Taking the policy network approach, the book finds that the formal policy network for innovation has not only sustained through the intervention of policy agenda but also become self-organized because of policy network’s nature of power concentration and heterogeneity dependence. The presence of such mixed mechanisms in the evolution of China’s innovation policy network differs from the findings from industrialized countries where self-organization plays a central role. The findings advance our theoretical understanding of the evolution of innovation policy network and have implications for policymaking in emerging economies.
China’s rapid growth of R&D expenditure has attracted wide attention from the international scientific and policy communities. The book tries to open the “black box” of China’s central R&D expenditure based on an analytical framework of “funders–performers”. The findings are helpful for comprehending China’s S&T budgeting process and spending patterns as well as funding structure. Specifically, the book solves a major puzzle regarding R&D expenditure at China’s central government – who spends how much on what. While becoming decentralized and diversified, the allocation of the central R&D expenditure has posed new challenges for China’s R&D budget management. For example, much of the public money has financed scientific research – basic and applied, but the nation’s overall R&D funding has been oriented toward development research, thus pointing to a possibility that China’s efforts to build an enterprise-centered innovation system may lack a solid scientific foundation.

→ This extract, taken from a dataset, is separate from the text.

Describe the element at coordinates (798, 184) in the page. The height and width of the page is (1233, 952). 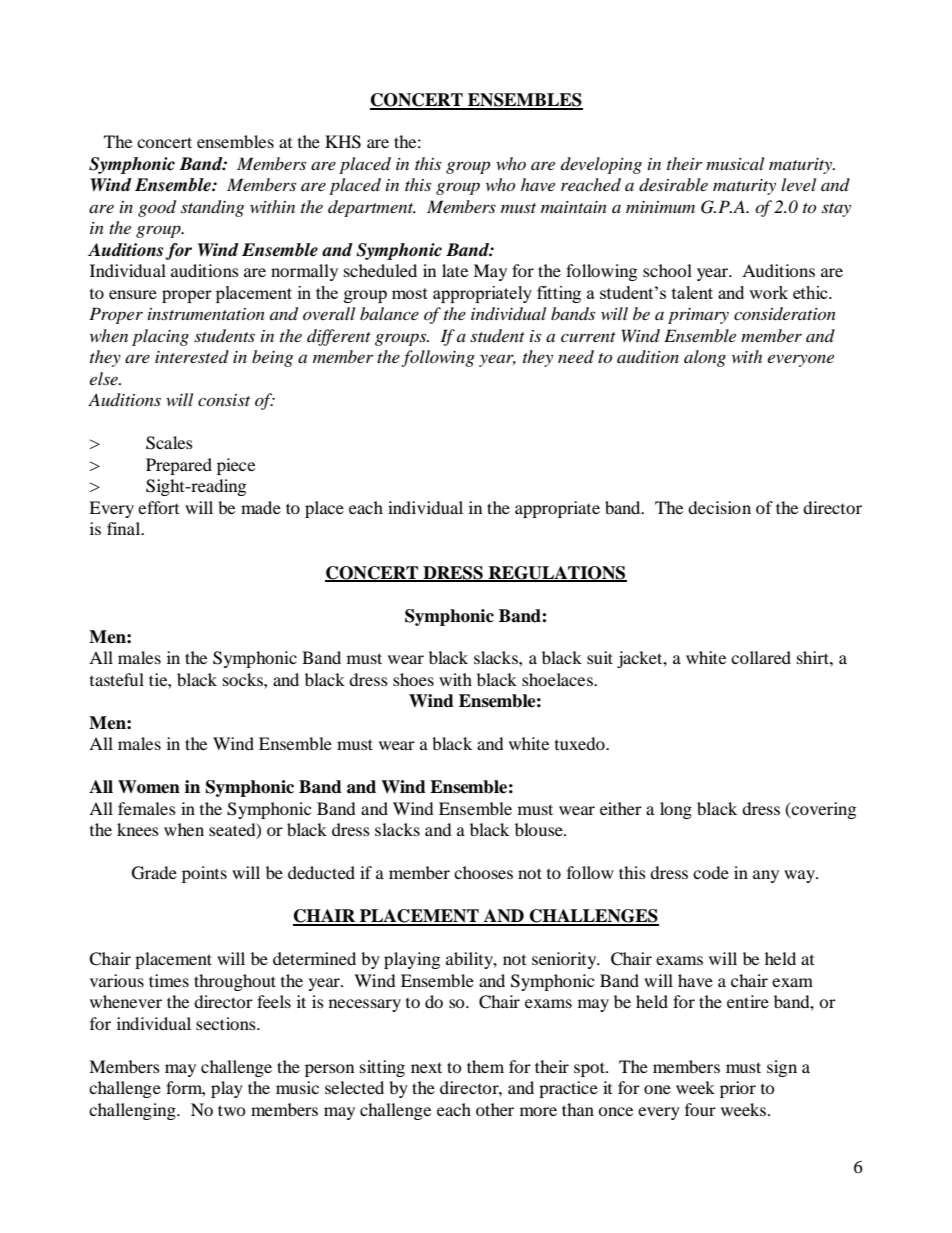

The book proposes a transnational migration matrix of the academics to clarify the dynamic mechanism of achieving an academic “brain gain” at the high end and applies the matrix to the study of an eminent group of young Chinese scientists. The results show that those whose last employers’ academic ranking is among the world’s Top 100 had stronger willingness to return to China, and the negative effect of academic ranking decreases with time passing. Compared to scholars with an overseas tenure-track position, tenured or permanent academics tended to stay overseas, and their rate of staying abroad increased with ages. Therefore, China’s talent-attracting programs only have partially succeeded in bringing back the young scientists at the high end.

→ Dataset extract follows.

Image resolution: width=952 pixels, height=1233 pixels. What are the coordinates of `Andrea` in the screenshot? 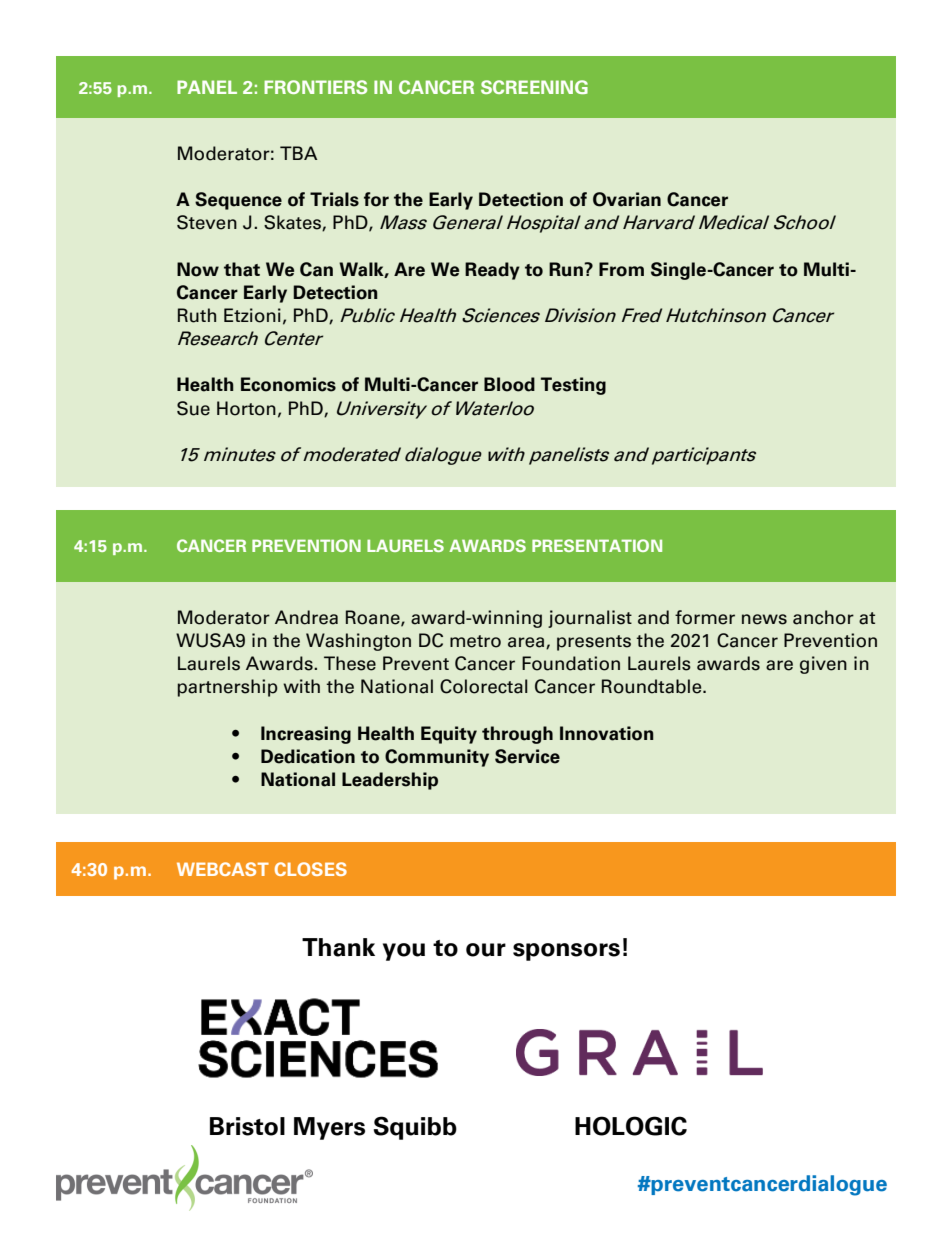 It's located at (306, 617).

The book also extends theoretical and empirical interests in understanding the role of the Chinese government through its organization of mission-oriented mega-R&D programs (MMRDs). An exploitative R&D program with a clear and singular technical goal whose performer and end-user are public actors entails government to adopt MMRDs, while in doing so government should take into consideration such factors as economic efficiency, national security, and public interests. In the case of China, the state-led innovation model favors to concentrate resources on initiating MMRDs with varying effectiveness.
Our book contributes to the literature of China’s STI studies from the perspective of political economy as the first of its kind to our knowledge. It is data-driven and evidence-based by introducing new sets of data and analyzing them to provide new and insightful evidence for exploring structures and operations of the state. As the coordination and cooperation between different government agencies are challenging all countries in the world, the empirical findings from the Chinese practice are of enlightened values to the global STI governance.
Yutao Sun is a professor at the School of Economics and Management, Dalian University of Technology, China, and a former Marie Curie Fellow at the University of Nottingham, the UK. He has published in international journals including Science and Research Policy. He is the author of China and Global Value Chains: Globalization and the Information and Communications Technology Sector (co-authored, 2018).
Cong Cao is a professor at Nottingham University Business School China, University of Nottingham Ningbo China. His most recent books include GMO China: How Global Debates Transformed China’s Agricultural Biotechnology Policies (2018) and Innovation in China: Challenging the Global Science and Technology System (co-authored, 2018).